I know it may sound like very silly question but… How do I copy files in Linux so that it fully utilizes NVME speeds? We’ve got all those fancy 7 GB/s gen 4 hyper fast ssds but when I’m actually doing stuff with them… they hardly exceed 3 GB/s. And it’s probably not CPU limitation because it’s TR PRO 5965wx workstation. In benchmarks it’s all cool an stuff but in real world when I’m doing cp -a on files it’s actually not all that fast.
I also tried dd if=/dev/nvme2n1 of=/dev/null bs=1G status=progress and it reaches 3.2 GB/s at best on Samsung 990 PRO 2tb and 3.1 GB/s at best on FireCuda 530. I thought it’s maybe some pci-e downgrade issues but it doesn’t seem so. lstopo -v lists 8 GB/s link pci-e speed to each drive so it looks legit.
As far as I understand modern SSDs can only reach advertised speed when they’re used in multithread fashion but well… cp -a doesn’t do that certainly.
So how do I copy files in linux in a way that would allow me to copy files at 7 GB/s speeds? (I’m asking for terminal options, there’s no GUI on this machine)

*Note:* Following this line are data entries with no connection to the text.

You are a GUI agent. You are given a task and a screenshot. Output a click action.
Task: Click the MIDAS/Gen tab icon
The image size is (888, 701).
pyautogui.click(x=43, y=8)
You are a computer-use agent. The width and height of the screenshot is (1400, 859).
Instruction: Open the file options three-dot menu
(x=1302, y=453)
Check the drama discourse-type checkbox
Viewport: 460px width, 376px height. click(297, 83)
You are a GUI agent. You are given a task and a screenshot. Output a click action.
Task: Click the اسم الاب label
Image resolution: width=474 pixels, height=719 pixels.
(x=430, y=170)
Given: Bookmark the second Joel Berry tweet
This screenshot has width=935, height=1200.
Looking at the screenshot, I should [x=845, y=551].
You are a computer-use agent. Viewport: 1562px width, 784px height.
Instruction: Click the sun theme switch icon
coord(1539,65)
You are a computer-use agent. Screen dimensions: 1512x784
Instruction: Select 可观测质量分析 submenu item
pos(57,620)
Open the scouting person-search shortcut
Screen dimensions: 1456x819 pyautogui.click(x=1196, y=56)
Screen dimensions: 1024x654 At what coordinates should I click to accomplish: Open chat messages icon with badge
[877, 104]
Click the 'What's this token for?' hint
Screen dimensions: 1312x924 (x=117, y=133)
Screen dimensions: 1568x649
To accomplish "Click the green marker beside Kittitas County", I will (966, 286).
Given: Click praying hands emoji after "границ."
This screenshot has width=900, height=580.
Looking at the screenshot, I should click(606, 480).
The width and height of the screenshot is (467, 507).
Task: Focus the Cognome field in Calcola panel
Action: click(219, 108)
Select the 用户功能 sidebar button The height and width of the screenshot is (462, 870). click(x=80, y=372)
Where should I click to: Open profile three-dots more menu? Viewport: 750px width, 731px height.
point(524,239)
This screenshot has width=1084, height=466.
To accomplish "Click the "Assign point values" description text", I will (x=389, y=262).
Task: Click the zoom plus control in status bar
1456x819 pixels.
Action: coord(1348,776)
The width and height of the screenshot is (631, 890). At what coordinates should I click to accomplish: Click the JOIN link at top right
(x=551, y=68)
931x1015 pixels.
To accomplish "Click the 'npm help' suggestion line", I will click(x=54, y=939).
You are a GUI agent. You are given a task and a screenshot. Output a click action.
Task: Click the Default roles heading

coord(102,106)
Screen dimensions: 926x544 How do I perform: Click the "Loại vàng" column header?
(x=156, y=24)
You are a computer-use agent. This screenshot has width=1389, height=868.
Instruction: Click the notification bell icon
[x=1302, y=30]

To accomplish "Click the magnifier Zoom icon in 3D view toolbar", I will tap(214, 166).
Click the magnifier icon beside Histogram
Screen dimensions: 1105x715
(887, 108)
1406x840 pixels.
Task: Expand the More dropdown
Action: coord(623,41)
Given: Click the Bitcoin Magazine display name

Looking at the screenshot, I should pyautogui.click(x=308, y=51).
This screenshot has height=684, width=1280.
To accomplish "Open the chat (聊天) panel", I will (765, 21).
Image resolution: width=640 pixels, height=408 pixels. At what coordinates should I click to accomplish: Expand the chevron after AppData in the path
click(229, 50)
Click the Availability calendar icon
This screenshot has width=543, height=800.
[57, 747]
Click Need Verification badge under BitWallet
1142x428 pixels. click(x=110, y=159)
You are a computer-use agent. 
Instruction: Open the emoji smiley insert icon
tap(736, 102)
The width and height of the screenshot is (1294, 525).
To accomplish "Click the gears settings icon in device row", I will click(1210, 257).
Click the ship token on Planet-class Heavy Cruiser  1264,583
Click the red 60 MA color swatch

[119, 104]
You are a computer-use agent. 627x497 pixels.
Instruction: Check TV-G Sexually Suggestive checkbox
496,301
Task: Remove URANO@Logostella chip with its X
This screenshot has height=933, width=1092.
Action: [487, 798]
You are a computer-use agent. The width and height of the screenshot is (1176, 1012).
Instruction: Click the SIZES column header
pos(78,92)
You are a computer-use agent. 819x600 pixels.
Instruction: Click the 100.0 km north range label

this isn’t an answer for you sorry but your question is a interesting one! just wondering what size files, like individually or in a folder or archive, are you trying to copy. That should make a difference, right?
A chain is as strong as it’s weakest link. Likewise, a connection is as fast as its slowest participant. That includes internal connections, Linux uses sockets abundantly. This tool may be useful finding the bottleneck: strace (<- man-page link!)
Regardless of cpu or ssd speeds your system wil be limited by the buss on your mainboard.
One of the purposes of cache ram on drives is to temporarily store data until it can be fed into the buss.
Imagine a funnel, you can fill its bowl fast but the outflow rate will always the same.
Careful research into the systems capabilities is a must when building a performance based system.
Most sites where you can order a board have package deals that you can pre configure the board with your choice of processor, memory, etc. And installed with burn in time.
A bottleneck in your current system could be a possibility. Do you have a Windows install on that machine to test and compare results? People often quote super high speeds for fancy new drives, but those are often benchmark numbers, and Windows benchmarks at that. Easiest way would be to make a separate Windows install on the machine and run similar benchmarks with the same or close to similar settings.
Tried this myself, and immediately, single thread cpu bottleneck occurred around 2.2GB on a gen4 drive.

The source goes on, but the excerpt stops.